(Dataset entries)
══════════
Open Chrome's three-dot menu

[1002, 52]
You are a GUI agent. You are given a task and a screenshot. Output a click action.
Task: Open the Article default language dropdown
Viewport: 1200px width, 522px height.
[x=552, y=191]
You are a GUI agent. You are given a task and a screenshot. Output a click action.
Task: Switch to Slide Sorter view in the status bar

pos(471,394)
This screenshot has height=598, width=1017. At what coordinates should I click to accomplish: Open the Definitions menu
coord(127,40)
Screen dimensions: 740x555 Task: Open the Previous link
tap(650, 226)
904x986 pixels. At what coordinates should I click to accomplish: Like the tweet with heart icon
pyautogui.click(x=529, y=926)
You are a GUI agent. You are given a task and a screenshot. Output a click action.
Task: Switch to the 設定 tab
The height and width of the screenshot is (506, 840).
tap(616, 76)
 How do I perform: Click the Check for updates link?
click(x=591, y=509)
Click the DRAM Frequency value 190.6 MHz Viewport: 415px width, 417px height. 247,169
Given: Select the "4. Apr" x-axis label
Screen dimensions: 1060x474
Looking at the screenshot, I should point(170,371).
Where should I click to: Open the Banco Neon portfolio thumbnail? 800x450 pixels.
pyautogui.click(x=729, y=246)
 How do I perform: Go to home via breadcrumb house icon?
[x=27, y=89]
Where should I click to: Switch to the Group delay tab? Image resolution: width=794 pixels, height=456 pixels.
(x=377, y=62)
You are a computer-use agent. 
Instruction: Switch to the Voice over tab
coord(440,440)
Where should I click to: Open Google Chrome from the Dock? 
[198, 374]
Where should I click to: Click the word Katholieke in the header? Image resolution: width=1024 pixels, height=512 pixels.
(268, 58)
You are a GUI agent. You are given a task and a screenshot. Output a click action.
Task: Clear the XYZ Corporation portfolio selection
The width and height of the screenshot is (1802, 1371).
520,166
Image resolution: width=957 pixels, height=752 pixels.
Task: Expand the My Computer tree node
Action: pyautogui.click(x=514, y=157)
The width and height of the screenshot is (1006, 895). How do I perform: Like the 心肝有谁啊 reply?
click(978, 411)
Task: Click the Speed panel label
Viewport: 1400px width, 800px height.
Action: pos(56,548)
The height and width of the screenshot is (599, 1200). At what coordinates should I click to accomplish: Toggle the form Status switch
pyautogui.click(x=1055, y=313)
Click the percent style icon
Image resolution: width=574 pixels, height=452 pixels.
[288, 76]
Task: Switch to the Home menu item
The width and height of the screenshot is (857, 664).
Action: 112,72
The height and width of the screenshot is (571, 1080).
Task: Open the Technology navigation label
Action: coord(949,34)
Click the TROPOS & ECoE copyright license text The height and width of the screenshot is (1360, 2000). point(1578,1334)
══════════
- **TASK DETAILS**
Return the records exactly, every line included.

- **WRITTEN SOLUTION**
Open Chrome's three-dot menu

[1002, 52]
You are a GUI agent. You are given a task and a screenshot. Output a click action.
Task: Open the Article default language dropdown
Viewport: 1200px width, 522px height.
[x=552, y=191]
You are a GUI agent. You are given a task and a screenshot. Output a click action.
Task: Switch to Slide Sorter view in the status bar

pos(471,394)
This screenshot has height=598, width=1017. At what coordinates should I click to accomplish: Open the Definitions menu
coord(127,40)
Screen dimensions: 740x555 Task: Open the Previous link
tap(650, 226)
904x986 pixels. At what coordinates should I click to accomplish: Like the tweet with heart icon
pyautogui.click(x=529, y=926)
You are a GUI agent. You are given a task and a screenshot. Output a click action.
Task: Switch to the 設定 tab
The height and width of the screenshot is (506, 840).
tap(616, 76)
 How do I perform: Click the Check for updates link?
click(x=591, y=509)
Click the DRAM Frequency value 190.6 MHz Viewport: 415px width, 417px height. 247,169
Given: Select the "4. Apr" x-axis label
Screen dimensions: 1060x474
Looking at the screenshot, I should point(170,371).
Where should I click to: Open the Banco Neon portfolio thumbnail? 800x450 pixels.
pyautogui.click(x=729, y=246)
 How do I perform: Go to home via breadcrumb house icon?
[x=27, y=89]
Where should I click to: Switch to the Group delay tab? Image resolution: width=794 pixels, height=456 pixels.
(x=377, y=62)
You are a computer-use agent. 
Instruction: Switch to the Voice over tab
coord(440,440)
Where should I click to: Open Google Chrome from the Dock? 
[198, 374]
Where should I click to: Click the word Katholieke in the header? Image resolution: width=1024 pixels, height=512 pixels.
(268, 58)
You are a GUI agent. You are given a task and a screenshot. Output a click action.
Task: Clear the XYZ Corporation portfolio selection
The width and height of the screenshot is (1802, 1371).
520,166
Image resolution: width=957 pixels, height=752 pixels.
Task: Expand the My Computer tree node
Action: pyautogui.click(x=514, y=157)
The width and height of the screenshot is (1006, 895). How do I perform: Like the 心肝有谁啊 reply?
click(978, 411)
Task: Click the Speed panel label
Viewport: 1400px width, 800px height.
Action: pos(56,548)
The height and width of the screenshot is (599, 1200). At what coordinates should I click to accomplish: Toggle the form Status switch
pyautogui.click(x=1055, y=313)
Click the percent style icon
Image resolution: width=574 pixels, height=452 pixels.
[288, 76]
Task: Switch to the Home menu item
The width and height of the screenshot is (857, 664).
Action: 112,72
The height and width of the screenshot is (571, 1080).
Task: Open the Technology navigation label
Action: coord(949,34)
Click the TROPOS & ECoE copyright license text The height and width of the screenshot is (1360, 2000). point(1578,1334)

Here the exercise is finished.